== Your tasks ==
1/ Do the following statements agree with the blog posts on the Virginia earthquake and amusement parks? For each, answer yes or no and quote the deciding words from the blog posts.
(a) The writer places the quake about an hour from where the writer sits.
(b) Trotter walking is described as something children do.
(c) Trotter walking is said to happen typically late in the day.
2/ Resume the blog posts on the Virginia earthquake and amusement parks, writing on from the point where they stop.

== Page ==
-----

Tuesday, August 23, 2011

My Virginia Earthquake Experience

Today was the day of the Quake. I felt it in my bones. I sensed it ahead of time... like a dog.

I want to get in the car. It only happened an hour from where I sit.

I want to stand at the epicenter:

I want to throw bottles of top shelf liquor into it.
I want to run across it.
I want want to yell at it, "Not today tectonic"
I want to put on my party pants and eat nachos next to it.
I want to sip a cool beverage chilled with frozen grapes and laugh at it.
I want to burn a shake weight in effigy above it.
I want to kiss a nurse near it.
I want to read a book entitled, "The Time I Read a Book Next To The Epicenter" by it.
I want to build some stilts and look at it from ten feet high.
I want to get a silver spoon and taste it.
I want to make a mud pit and wade through it.
I want to buy a dog that was born near it.
I want to give away all of my possessions to the person nearest it.

It is a day of quakspiration.




Monday, August 22, 2011

Amusement Park: Trotter Walking

There is a universal set of Amusement Park Laws that I think you'll find are undeniable.

When visiting an amusement park of any kind there are several laws at play. One of the laws: Trotter Walking.

Trotter Walking occurs in adults only - children are supposed to be trotting in this environment. Typically you'll find trotter walking happening early in the day. Typically it will happen close to a ride of some sort. (Usually you won't find adults trotter walking to go to the foot stands or souvenir shops because of the compounding financial sadness that is associated with them).

-----

== Supplied material ==

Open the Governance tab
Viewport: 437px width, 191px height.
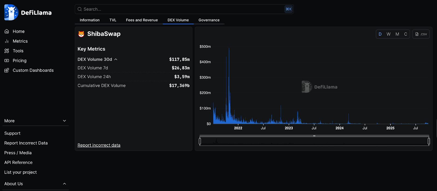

-----

== Exercise answers ==
1/
(a) Yes: "It only happened an hour from where I sit."
(b) No: "Trotter Walking occurs in adults only - children are supposed to be trotting in this environment."
(c) No: "Typically you'll find trotter walking happening early in the day."

2/
This is how you identify trotter walking. There is a noticeable acceleration. The trotter walkers gait improves. The trotter walkers foot speed increases. The trotter walker is physically gitty. You've seen it. I've done it. It is the amusement park phenonmenon that the closer one gets to a ride the faster one walks. In fact by the time you reach the line you've broken into a light jog. If you have the good fortune of approaching a ride with little or no line the overwhelming excitement may result a full-on turnstile jumping, chain dodging, miscreant producing sort of foot race that will only be satisfied by the 60mph thrill ride that awaits.

Next time you're at one of the many multimillion dollar parks designed purely for our amusement ... be on the look out for the trotter walkers. They come in all shapes and sizes... and they might be you.






Friday, August 12, 2011

95% Worthless

Cell phone use is on the rise. People are texting. They're IMing. Thy're on the web. They're calling one another. They're disconnecting the land lines and going all wireless all-the-time.

And 95% of what they're doing on those phones is meaningless.

This is what happens 95% of the time on a cell phone - on calls, texts, etc.

"Hey - What are you doing"
"Nothing"
"What are you doing"
"Nothing"
"Cool"
"Yeah"
"I'm hungry"

(long pause)

"Hugh"
"What are you doing"
"Nothing"

This is what we're doing with our time folks. While the stock market gyrates and the politicians listen to each other talk about how political they are we - humanity - are talking about nothing.

I know this because of Charles Ingalls. Charles Ingalls lived on the prairie. Charles Ingalls lived off of the land. Charles Ingalls made furniture with his bare hands from wood that he harvested from trees that he may or may not have planted... with his hands. And you know what... he didn't have a cell phone.

You know what he did to relax? He smoked his pipe and worked. He didn't go back to the cabin and say to Ma, "Hey Ma... what are you doing?" And she didn't say, "Well gosh Pa... nothing" (because she was churning the butter AND working the loom). He finished working his 16 hour day, then he prayed, then he ate supper, and then - to relax - he went out to the freezing cold barn and made a hand carved cradle for his unborn child.

Here is the point. Charlie wasn't missing much on Twitter or Facebook or anything else. He had a full life surrounded by a loving family and meaningful work. We can all learn something here.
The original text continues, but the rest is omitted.